Seit dem Schlaganfall konnte ihre Großmutter nicht mehr sprechen und war bettlägerig, aber Karla wusste, was sie wollte, wenn sie kläglich versuchte einen Laut hervorzubringen und nur ein krächzender Ton zu hören war. Sie tippte dabei jedes Mal mit dem Finger auf ein Buch und blickte Karla sehnsüchtig an. Karla erfüllte ihr gern diesen Wunsch, unerheblich, wie lange es noch dauern sollte. Sie fühlte sich hier, umgeben von ihren Lieben, geborgen und geliebt und spürte nun von ganzem Herzen, in einem neuen Zuhause
angekommen zu sein.
Karla wischte ihrer Großmutter mit einem Taschentuch den Speichel vom Mund und streichelte ihr über den Kopf. Dankbarkeit und Liebe zeigten sich in Großmutters Zügen. Eine Woge des Glücks überkam Karla, als sie das Gesicht der alten Dame betrachtete. Sie war für jeden Tag froh, den sie mit ihrer Großmutter noch verbringen durfte und würde für sie sorgen bis zu ihrem letzten Atemzug. Karla fand zwar nie heraus, aus welchem Grund sich ihre Mutter und ihre Großmutter zerstritten hatten, und Großmutter konnte ihr
diese Frage nicht mehr beantworten. Doch es spielte für Karla auch keine Rolle mehr. Auf eine andere Frage jedoch erhielt sie eine Antwort. Heute gab er wieder Wasser, aber damals hatte sie in den ausgetrockneten Brunnen gerufen: "Ist da jemand?" und darüber gelacht. Doch er hatte ihr tatsächlich geantwortet. Es war jemand da: Ihre Großmutter Karla. Das schönste Weihnachtsgeschenk, das sie jemals bekommen hatte! Karla sah zur Trauerweide, die wie jedes Jahr schneebedeckt und stolz im Garten stand, und
fand, dass sie eigentlich gar nicht traurig aussah.

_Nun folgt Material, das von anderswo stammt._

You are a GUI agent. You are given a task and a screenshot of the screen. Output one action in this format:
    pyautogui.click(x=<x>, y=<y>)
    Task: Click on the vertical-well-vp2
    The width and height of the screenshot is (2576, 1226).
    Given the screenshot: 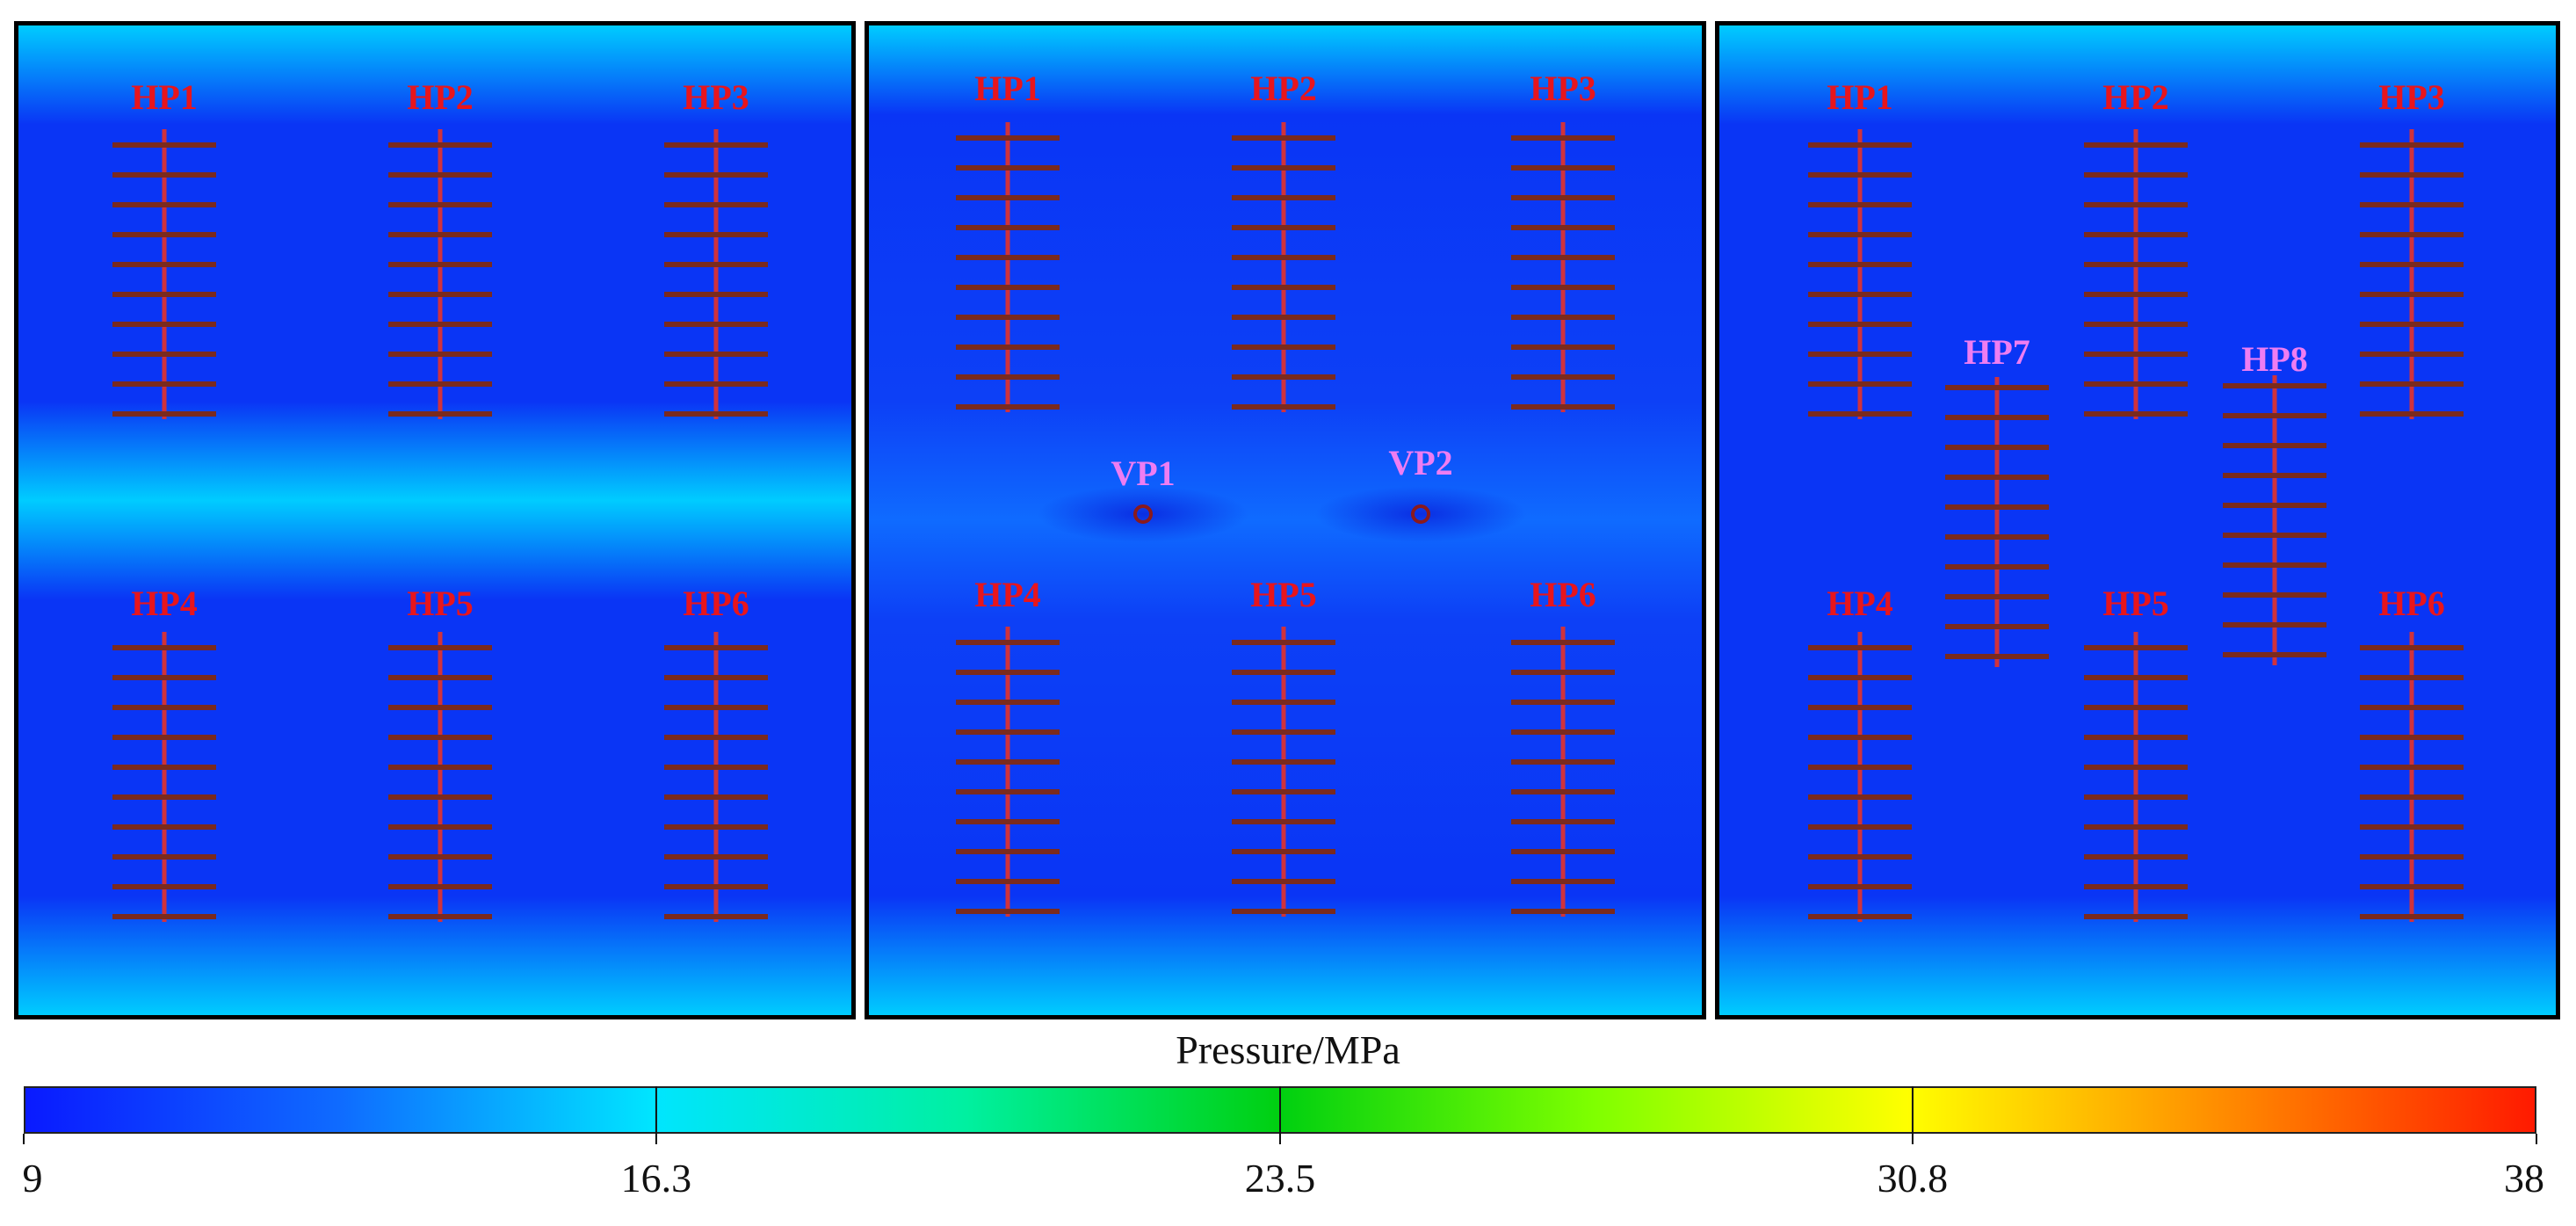 What is the action you would take?
    pyautogui.click(x=1420, y=514)
    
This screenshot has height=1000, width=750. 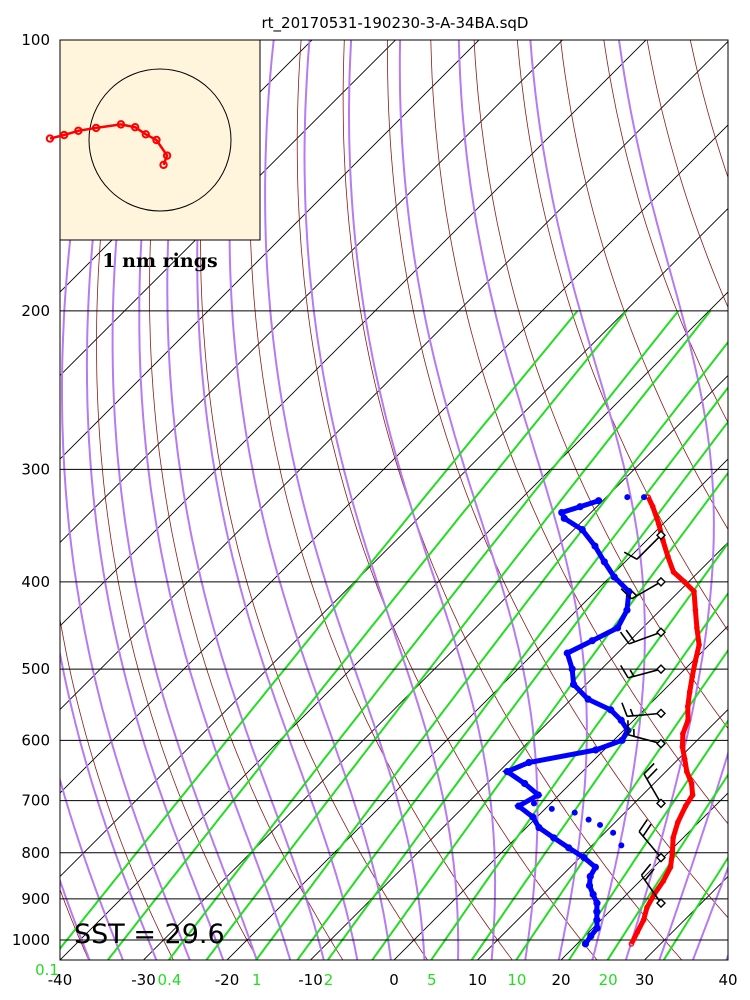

Dann glättete sie noch einmal die Bettdecke und vergewisserte sich, dass Großmutter nicht fror. "Gute Nacht, Großmutter, schlafe gut. Morgen ist Heiligabend, und ich wecke dich, wie du es wünschst, morgen früh um 7.00 Uhr", sagte Karla. Und als sie ihr liebevoll einen Kuss auf die Stirn gab, schien es, als lächelte die Großmutter mit der Trauerweide um die Wette.